- Opening Delimiter -
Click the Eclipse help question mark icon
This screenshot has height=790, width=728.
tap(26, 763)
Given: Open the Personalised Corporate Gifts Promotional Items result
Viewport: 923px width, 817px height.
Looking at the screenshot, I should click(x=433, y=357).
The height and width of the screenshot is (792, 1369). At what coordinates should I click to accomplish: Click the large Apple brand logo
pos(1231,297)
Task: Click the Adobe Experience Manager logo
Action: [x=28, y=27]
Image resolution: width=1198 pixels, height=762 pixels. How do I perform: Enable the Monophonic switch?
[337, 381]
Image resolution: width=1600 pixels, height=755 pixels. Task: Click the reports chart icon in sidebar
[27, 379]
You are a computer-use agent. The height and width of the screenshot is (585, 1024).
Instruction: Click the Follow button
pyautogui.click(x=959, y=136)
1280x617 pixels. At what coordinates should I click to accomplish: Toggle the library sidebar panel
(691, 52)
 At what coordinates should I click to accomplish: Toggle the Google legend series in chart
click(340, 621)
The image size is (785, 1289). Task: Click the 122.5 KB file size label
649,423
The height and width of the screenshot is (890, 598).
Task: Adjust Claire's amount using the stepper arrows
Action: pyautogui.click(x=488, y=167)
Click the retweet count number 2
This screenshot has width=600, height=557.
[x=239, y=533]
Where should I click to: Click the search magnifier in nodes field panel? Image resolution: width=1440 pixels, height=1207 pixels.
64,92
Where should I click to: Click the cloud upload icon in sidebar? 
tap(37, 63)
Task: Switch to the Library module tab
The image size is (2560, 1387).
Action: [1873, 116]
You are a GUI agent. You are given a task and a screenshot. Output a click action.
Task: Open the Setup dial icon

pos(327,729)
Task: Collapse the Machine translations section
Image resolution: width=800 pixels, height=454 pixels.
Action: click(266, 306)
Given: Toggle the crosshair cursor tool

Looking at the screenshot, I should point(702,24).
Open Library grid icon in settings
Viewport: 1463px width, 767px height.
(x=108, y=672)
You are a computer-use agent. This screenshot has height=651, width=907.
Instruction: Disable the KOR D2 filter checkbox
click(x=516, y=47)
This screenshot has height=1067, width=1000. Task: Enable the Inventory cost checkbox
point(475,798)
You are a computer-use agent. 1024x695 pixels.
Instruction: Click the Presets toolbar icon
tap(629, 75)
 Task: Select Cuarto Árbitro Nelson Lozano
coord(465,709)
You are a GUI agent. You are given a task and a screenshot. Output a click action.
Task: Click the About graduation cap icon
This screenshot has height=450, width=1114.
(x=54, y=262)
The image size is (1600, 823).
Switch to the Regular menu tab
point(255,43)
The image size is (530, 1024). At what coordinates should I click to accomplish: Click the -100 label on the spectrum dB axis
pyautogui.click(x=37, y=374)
- Closing Delimiter -
* [PROBLEM DESCRIPTION]
Once you have read the records above, output each of them verbatim.

* [REPLY TO THE TASK]
Click the Eclipse help question mark icon
This screenshot has height=790, width=728.
tap(26, 763)
Given: Open the Personalised Corporate Gifts Promotional Items result
Viewport: 923px width, 817px height.
Looking at the screenshot, I should click(x=433, y=357).
The height and width of the screenshot is (792, 1369). At what coordinates should I click to accomplish: Click the large Apple brand logo
pos(1231,297)
Task: Click the Adobe Experience Manager logo
Action: [x=28, y=27]
Image resolution: width=1198 pixels, height=762 pixels. How do I perform: Enable the Monophonic switch?
[337, 381]
Image resolution: width=1600 pixels, height=755 pixels. Task: Click the reports chart icon in sidebar
[27, 379]
You are a computer-use agent. The height and width of the screenshot is (585, 1024).
Instruction: Click the Follow button
pyautogui.click(x=959, y=136)
1280x617 pixels. At what coordinates should I click to accomplish: Toggle the library sidebar panel
(691, 52)
 At what coordinates should I click to accomplish: Toggle the Google legend series in chart
click(340, 621)
The image size is (785, 1289). Task: Click the 122.5 KB file size label
649,423
The height and width of the screenshot is (890, 598).
Task: Adjust Claire's amount using the stepper arrows
Action: pyautogui.click(x=488, y=167)
Click the retweet count number 2
This screenshot has width=600, height=557.
[x=239, y=533]
Where should I click to: Click the search magnifier in nodes field panel? Image resolution: width=1440 pixels, height=1207 pixels.
64,92
Where should I click to: Click the cloud upload icon in sidebar? 
tap(37, 63)
Task: Switch to the Library module tab
The image size is (2560, 1387).
Action: [1873, 116]
You are a GUI agent. You are given a task and a screenshot. Output a click action.
Task: Open the Setup dial icon

pos(327,729)
Task: Collapse the Machine translations section
Image resolution: width=800 pixels, height=454 pixels.
Action: click(266, 306)
Given: Toggle the crosshair cursor tool

Looking at the screenshot, I should point(702,24).
Open Library grid icon in settings
Viewport: 1463px width, 767px height.
(x=108, y=672)
You are a computer-use agent. This screenshot has height=651, width=907.
Instruction: Disable the KOR D2 filter checkbox
click(x=516, y=47)
This screenshot has height=1067, width=1000. Task: Enable the Inventory cost checkbox
point(475,798)
You are a computer-use agent. 1024x695 pixels.
Instruction: Click the Presets toolbar icon
tap(629, 75)
 Task: Select Cuarto Árbitro Nelson Lozano
coord(465,709)
You are a GUI agent. You are given a task and a screenshot. Output a click action.
Task: Click the About graduation cap icon
This screenshot has height=450, width=1114.
(x=54, y=262)
The image size is (1600, 823).
Switch to the Regular menu tab
point(255,43)
The image size is (530, 1024). At what coordinates should I click to accomplish: Click the -100 label on the spectrum dB axis
pyautogui.click(x=37, y=374)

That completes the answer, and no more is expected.